In these elections, Taiwanese voters will elect a president and a legislature, and Beijing has made no secret of its intention to see the ruling Democratic Progressive Party lose power. The party opposes Beijing’s claims to Taiwan and has asserted Taiwan’s distinctive identity and national claims. Decades ago, the party supported Taiwan’s independence, but now says it accepts the more ambiguous status quo of democratic self-determination.
Lai Ching-te, the Democratic Progressive Party’s presidential candidate, was leading in most polls through Wednesday. But Hou Yu-ih, the Nationalist Party candidate, who favors closer ties with China, trails Mr.
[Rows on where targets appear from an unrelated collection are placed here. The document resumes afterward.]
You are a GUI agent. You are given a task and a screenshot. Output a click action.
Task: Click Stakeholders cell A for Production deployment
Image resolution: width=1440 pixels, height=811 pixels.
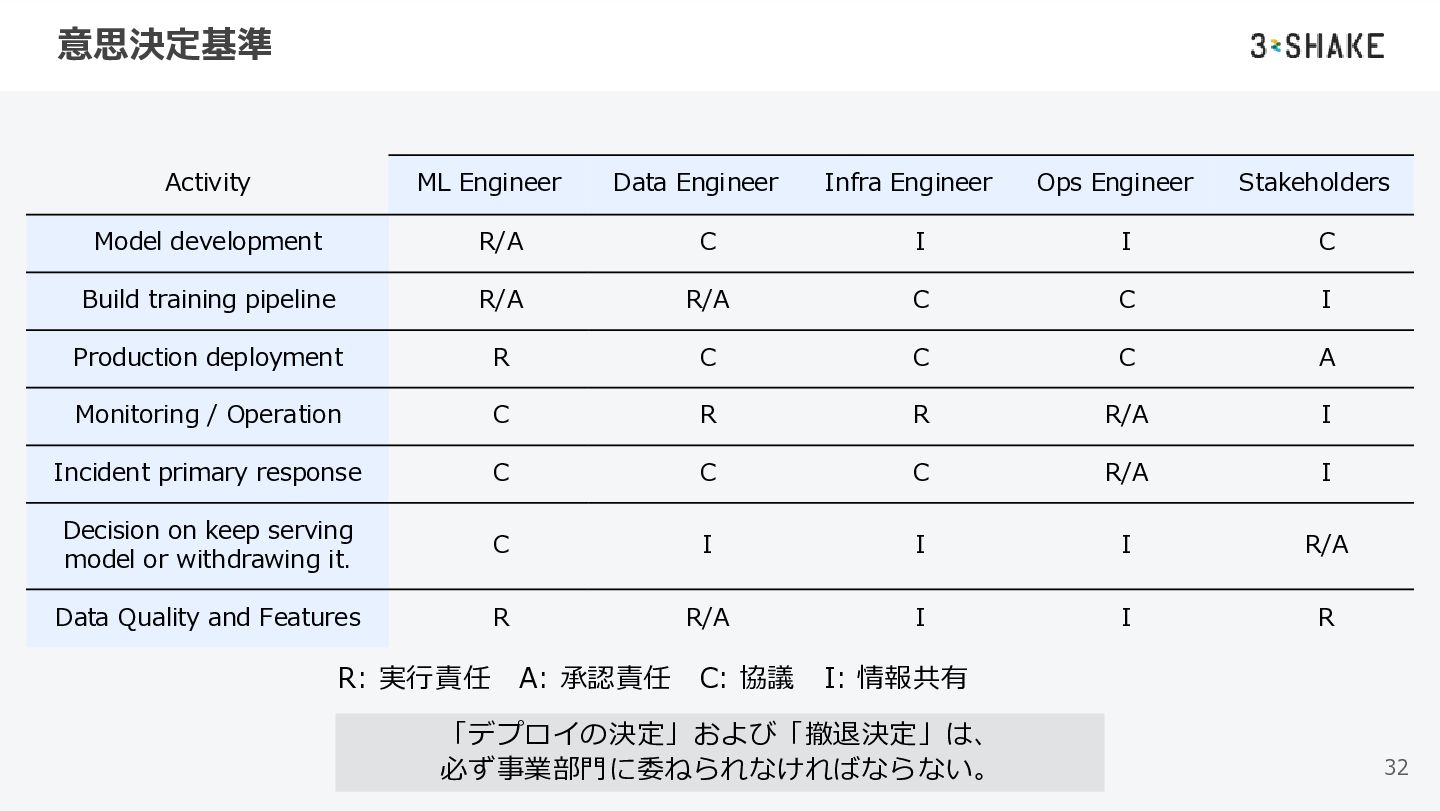(1326, 358)
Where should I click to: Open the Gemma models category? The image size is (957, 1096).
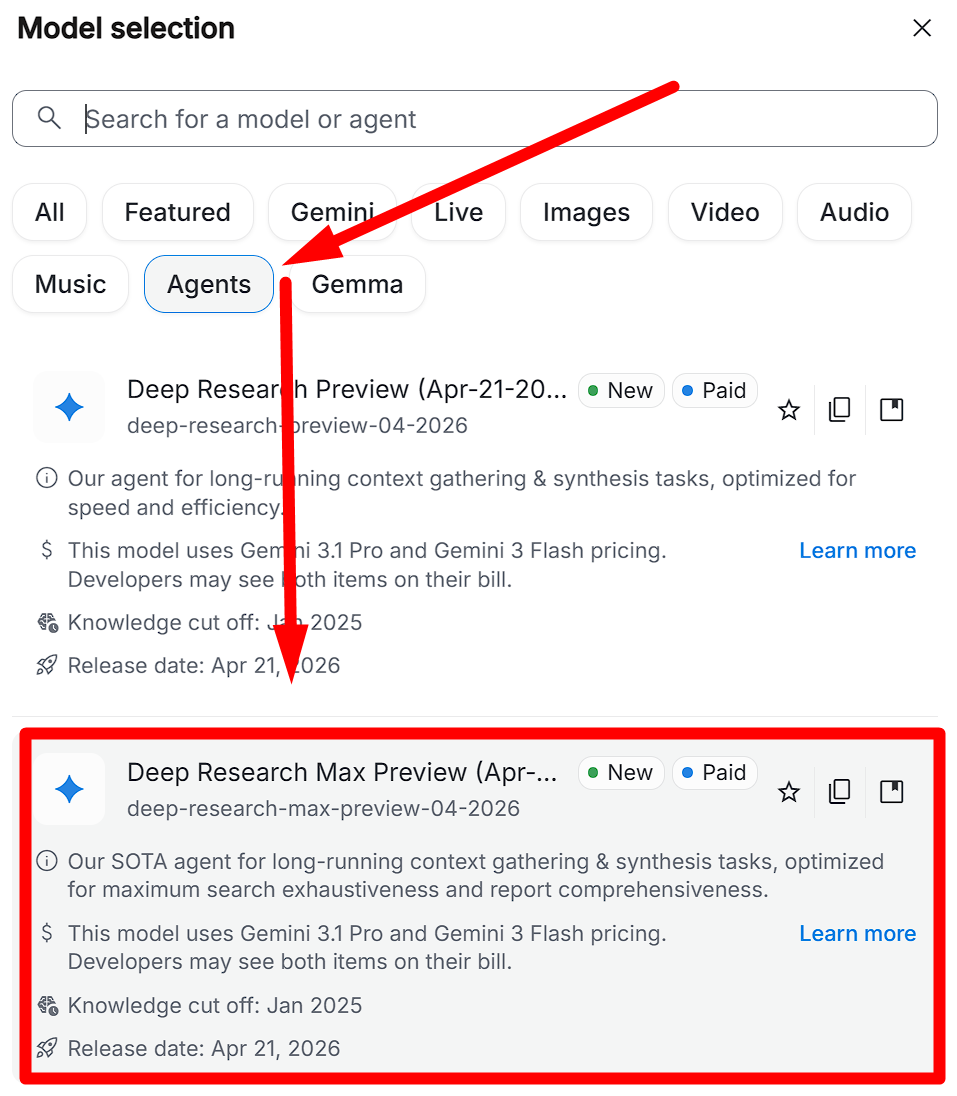point(357,284)
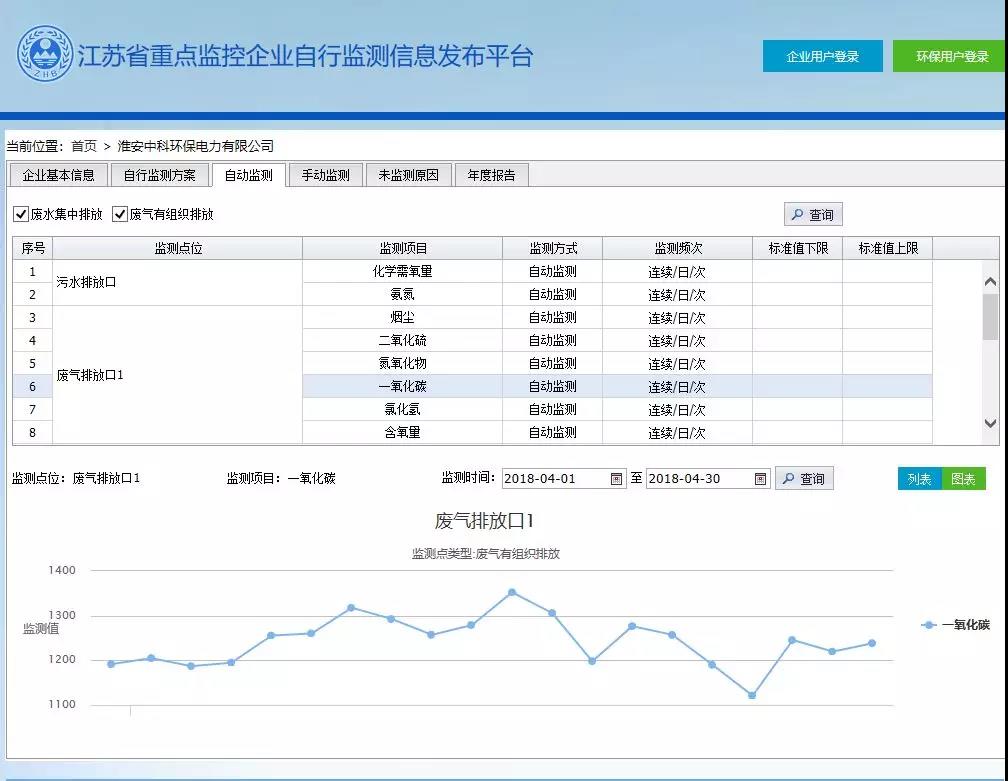The image size is (1008, 781).
Task: Switch to the 企业基本信息 tab
Action: 58,175
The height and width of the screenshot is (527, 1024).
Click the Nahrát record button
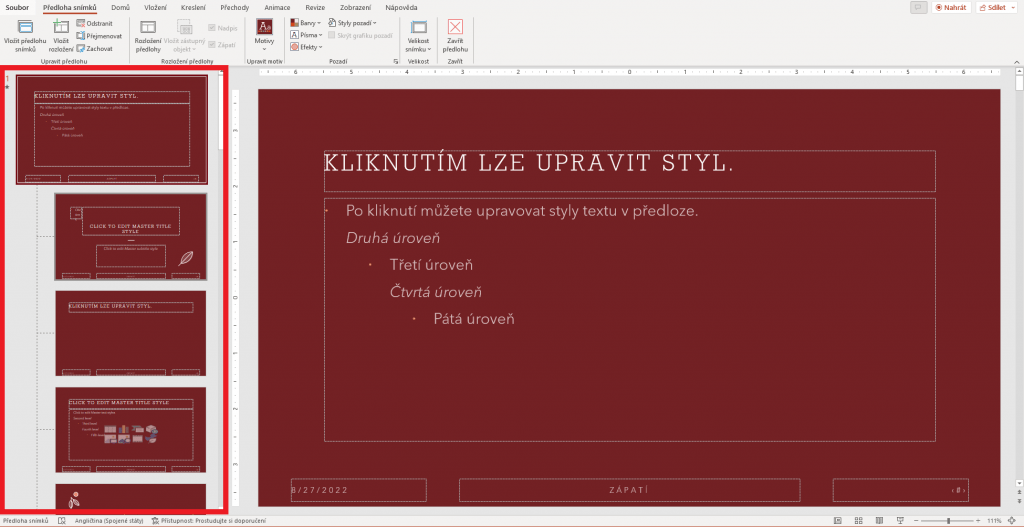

Lai by only a few percentage points. in some recent surveysand the Nationalists could become the largest party in the legislature, ending the Democratic Progressive Party’s majority.
Asked late last month about the first reports of balloons near Taiwan, a Chinese Defense Ministry spokesman, Wu Qian, neither confirmed nor denied any flights, but suggested thatAs Taiwan was part of China, any dispute over balloons crossing the center line between the two sides was moot. He also accused the Democratic Progressive Party of stirring up the issue “to cheat votes.”